Excuses, Excuses, Excuses…
October 28, 2011
A nationwide study conducted by Harris Interactive from August 16 to September 8, 2011, and reported in Career Builder, reported some pretty zany excuses for why employees miss work. The study included more than 2,600 employers and 4,300 workers.
Here are some of the unique reasons employees called out sick:
- Employee’s 12-year-old daughter stole his car and he had no other way to work.
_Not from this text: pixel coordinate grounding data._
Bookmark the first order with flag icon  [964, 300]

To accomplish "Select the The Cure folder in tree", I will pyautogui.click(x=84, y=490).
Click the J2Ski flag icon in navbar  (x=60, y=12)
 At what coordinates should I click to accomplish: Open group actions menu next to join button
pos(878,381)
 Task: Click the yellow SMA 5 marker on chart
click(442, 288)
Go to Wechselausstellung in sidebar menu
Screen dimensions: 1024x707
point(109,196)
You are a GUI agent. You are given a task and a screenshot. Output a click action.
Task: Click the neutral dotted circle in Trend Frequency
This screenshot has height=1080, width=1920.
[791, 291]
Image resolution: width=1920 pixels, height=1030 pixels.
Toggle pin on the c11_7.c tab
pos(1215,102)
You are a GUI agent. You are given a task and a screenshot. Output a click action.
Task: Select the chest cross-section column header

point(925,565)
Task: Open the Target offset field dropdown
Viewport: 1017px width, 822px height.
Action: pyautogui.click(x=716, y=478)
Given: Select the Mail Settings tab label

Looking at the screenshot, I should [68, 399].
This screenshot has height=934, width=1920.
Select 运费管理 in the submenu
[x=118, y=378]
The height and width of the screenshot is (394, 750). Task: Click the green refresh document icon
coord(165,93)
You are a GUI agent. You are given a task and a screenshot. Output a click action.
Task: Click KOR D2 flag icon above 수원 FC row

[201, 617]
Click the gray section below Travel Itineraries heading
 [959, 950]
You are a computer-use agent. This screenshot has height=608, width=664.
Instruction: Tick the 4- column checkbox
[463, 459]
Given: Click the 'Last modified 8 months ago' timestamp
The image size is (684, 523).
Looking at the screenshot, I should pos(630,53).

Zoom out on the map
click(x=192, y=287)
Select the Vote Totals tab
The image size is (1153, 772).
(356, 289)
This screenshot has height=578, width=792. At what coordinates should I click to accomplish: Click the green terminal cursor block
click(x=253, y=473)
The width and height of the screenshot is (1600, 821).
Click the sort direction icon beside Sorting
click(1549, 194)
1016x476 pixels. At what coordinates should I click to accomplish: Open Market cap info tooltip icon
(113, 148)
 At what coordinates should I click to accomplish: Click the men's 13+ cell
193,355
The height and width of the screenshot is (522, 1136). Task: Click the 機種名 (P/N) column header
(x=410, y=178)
Employee didn’t want to report it to the police
- Employee said bats got in her hair
- Employee said a refrigerator fell on him
- Employee was in line at a coffee shop when truck carrying flour backed up and dumped the flour into her convertible
- Employee said a deer bit him during hunting season
- Employee ate too much at a party
- Employee fell out of bed and broke his nose
- Employee got a cold from a puppy
- Employee’s child stuck a mint up his nose and had to go to the ER to remove it
- Employee hurt his back chasing a beaver
- Employee got his toe caught in a vent cover
- Employee had a headache after going to too many garage sales
- Employee’s brother-in-law was kidnapped by a drug cartel while in Mexico
- Employee drank anti-freeze by mistake and had to go to the hospital
- Employee was at a bowling alley and a bucket filled with water crashed through the ceiling and hit her on the head
What would you do if one of your employees called in with an excuse as questionable as these. Certainly, it appears that most of these excuses could be verifiable, but what if they were not? In the same study, 15% of employers said that they have fired employees for calling in sick without a legitimate excuse. Also, 28% of the employers indicated that they have checked up on an employee who called in with a questionable absence. Of those employers, 69% required the employee to provide a doctor’s note, 52% called the employee at home, 19% had another employee call the employee, and 16% drove by the employee’s home.
At the end of the day, it is probably a good idea to have a consistently enforced policy that requires employees to provide some type of documentation to verify the reasons for their absences. If they fail to do so, look to your company’s disciplinary policy on how they should be handled at that point.